Are you running an education conference with a tradeshow attached, a top performers event, or an industry conference with networking and educational components? There are platforms out there that can handle all these requirements and pretty much any other configuration you can think of.
We recently worked with an association client that partnered with Kajabi. They used highly effective pre-recorded keynotes followed by lively chat sessions with Robin Dreeke, the speaker. This client also had a tradeshow and exhibit hall component that Kajabi was able to handle with ease.
We also took part in a recent speaker showcase in which Beau Lotto, Neuroscientist, Entrepreneur, and Author of Deviate, used ecamm (for Mac), which proved to be an easy to use and versatile platform, great for straight talks with a question and answer sessions.
2. Use a producer/stage manager to make sure everyone is on the same page with the run of show, just like a live event.
In some ways a multi-day virtual event can be more challenging to produce and run than a live event, where everyone is on location and focused on the task-at-hand. Having someone or a team behind the scene takes out the guess work and the hope that the link you sent to the speaker 10 minutes ago works properly.
In recent events that the Collaborative Agency Group has been involved with we have had multiple run throughs of pre-recorded media and tech checks on links, cameras, and chat rooms to ensure a lively uninterrupted Q & A.
3. Use talent, but be a little more strategic in how you use that talent and the type of talent you are using.

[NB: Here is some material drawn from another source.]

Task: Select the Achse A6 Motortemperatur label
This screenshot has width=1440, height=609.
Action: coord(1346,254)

1. Many celebrities and “thought Leader” speakers like Simon Sinek or Brené Brown are out of reach because of their steep live speaking fees. With the advent of virtual events and the absence of travel for live events, many speakers are accepting lower rates than normal. Now we do not want to minimize the amount of work that goes into a virtual event or the time commitment with technical checks and video edits, so do not expect 50-75% less fees but discounts are certainly attainable.
2. The very nature of remote virtual events can be disjointed and detaching. A way to create a through-line during a day long or multi-day event is to use a professional Emcee to host your event. Emcee’s like Jeff Civillico and Ross Shafer can guide your virtual program with masterful ease, keeping your attendees engaged and ready for the next session.

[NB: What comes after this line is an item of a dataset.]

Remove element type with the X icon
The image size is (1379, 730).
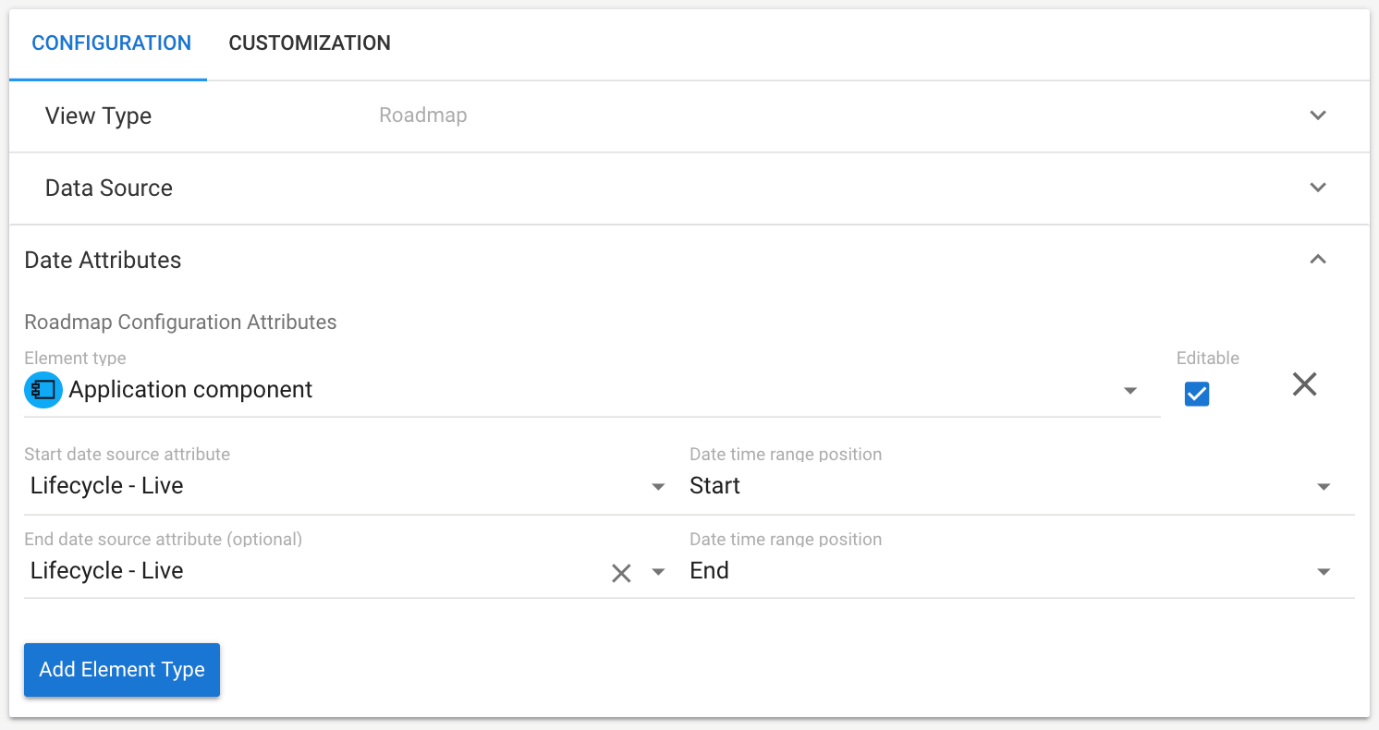pos(1304,384)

4. Consider a pre-recorded keynote followed by a live virtual Q & A with the speaker, instead of a live streaming program.
Live-streaming technology has come a long way in just a few short months. Save the inconsistent internet speeds in different locations across the globe, the technology is great, but not fail-safe. If you are going to run a live-streaming event we highly recommend a back plan. A simple plan like having an email/text ready to go to all your attendees with a back up link/password on an alternative platform to having a production team with a simultaneous feed ready to take the place of the failing fee.
Most of our clients to date have chosen to use a pre-recorded keynote followed up by a live virtual Q & A with the speaker for a pre-determined time. There are many benefits to a pre-recorded talk, above all the ability to edit the speech and the security of knowing you are not going to drop a live feed.
A few contractual things to keep in mind when choosing a pre-recorded talk:
• How far in advance will the video file be delivered to the client
• The video belongs to the speaker as their IP and is being licensed to the client.
What are the licensing terms of the contract? The client will not be able to use the video in perpetuity, most likely a 15-30 day term will be granted with any additional licensing being negotiated in a separate deal.